Continuando sua intensa ação de evangelização e promoção da dignidade humana em 1994, a Coordenação Nacional realiza em Foz de Iguaçu o seminário Internacional de Prevenção e combate a tortura, produzindo e distribuindo subsídios de formação para todos os agentes pastorais do país.
Devido ao crescimento das demandas da pastoral, em 1995 realiza-se um lobby pressionando a Conferência Nacional dos Bispos para a escolha do tema da Campanha da Fraternidade, o que resultou na Campanha da Fraternidade de 1997 com o tema: “Fraternidade e os Encarcerados” e o lema “Jesus liberta das prisões.” A colaboração na confecção do material usado na Campanha da Fraternidade 97 e a publicação de um Manual Prático, “Como fazer Pastoral Carcerária”, pela Coordenação Nacional animou ulteriormente e motivou muitas pessoas a abraçarem a causa com um crescente entusiasmo em todo o país.

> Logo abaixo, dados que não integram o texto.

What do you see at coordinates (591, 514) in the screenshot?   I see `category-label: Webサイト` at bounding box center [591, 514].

Nos anos que se seguem, diversos eventos e pessoas marcam sua caminhada do século vinte e o começo do século 21. Em 1996, Padre Alois Zugbirg Gunter assume a coordenação do estado de São Paulo, fazendo contemporaneamente parte da Coordenação Nacional, que em 1997, com a Campanha da Fraternidade “A FRATERNIDADE E OS ENCARCERADOS”, percorrem todo o estado de São Paulo e até o país, conscientizando a população e os profissionais sobre a realidade dos encarcerados e dos presídios, tornando-se modelo para os estados de todo o país.

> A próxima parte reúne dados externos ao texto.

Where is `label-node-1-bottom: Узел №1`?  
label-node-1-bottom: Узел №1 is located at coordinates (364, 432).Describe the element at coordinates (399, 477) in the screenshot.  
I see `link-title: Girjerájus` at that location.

Em 1999, com a morte repentina do Padre Robert Francis Reardon, o Padre Chico, grande impulsionador da Pastoral Carcerária, o padre Gunther torna-se Coordenador Nacional, acompanhado mais tarde do Padre João Valdir Silveira, dando ulterior impulso e consolidando a Pastoral Carcerária e sua atuação tornando-a referência, seja nacionalmente como internacionalmente.
Um sonho de cinquenta anos
Os anos que se seguem são marcados pelo encontro da República Dominicana, onde os delegados e representantes da Pastoral Carcerária da América Latina e Caribe, reunidos em 2008 na cidade de São Domingos, elaboram e assumem “O SONHO DE DEUS ! UM CONTINENTE SEM PRISÕES!”, compromisso retomado e consolidado com o encontro International Commission of Catholic Prison Pastoral Care – ICCPPC (Comissão Internacional da Pastoral Carcerária Católica) de 2017 em São Paulo, concluído com uma romaria nacional aos pés de Nossa Senhora Aparecida, confiando a ela todos os encarcerados e encarceradas desse nosso imenso Brasil.

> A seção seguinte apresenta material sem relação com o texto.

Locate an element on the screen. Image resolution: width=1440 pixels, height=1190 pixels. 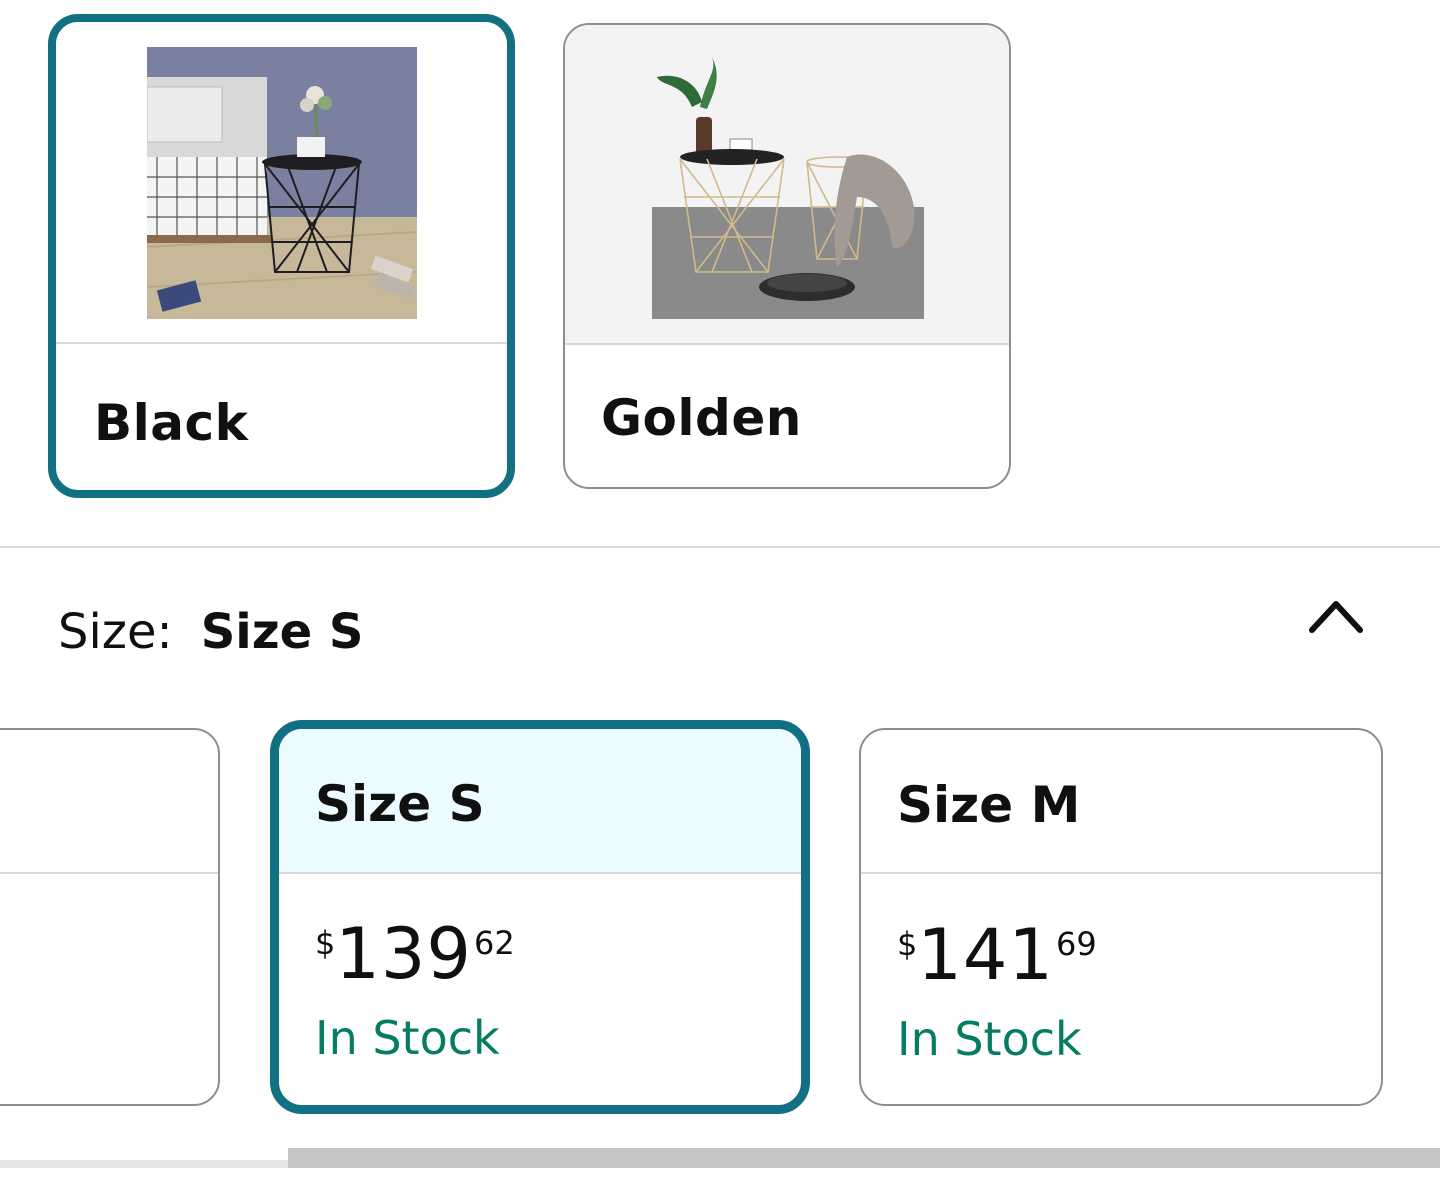
size-option-label: Size S is located at coordinates (400, 804).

Após cinquenta anos de sua existência, a Pastoral Carcerária continua sua caminhada de evangelização e promoção humana, desafiada pela realidade que nestes últimos anos na continuidade e na fidelidade ao sonho de “Um mundo sem prisões, têm dado vida à Agenda Nacional pelo Desencarceramento, criando e animando as Frentes Estaduais pelo Desencarceramento, dando maior atenção à questão da “Mulher encarcerada” e, nestes últimos anos da Pandemia do Covid 19, acompanhando cada agente da Pastoral Carcerária no seu grito de sofrimento e dor.
Ao celebrar as Bodas de Ouro da Pastoral Carcerária, queremos fazer memória de tantas vidas, rostos que sonharam com outro mundo possível, que Francisco propõe na Fratelli tutti, falando da fraternidade e amizade social, forma de vida com sabor do Evangelho, porque tudo está interligado nesta Casa comum.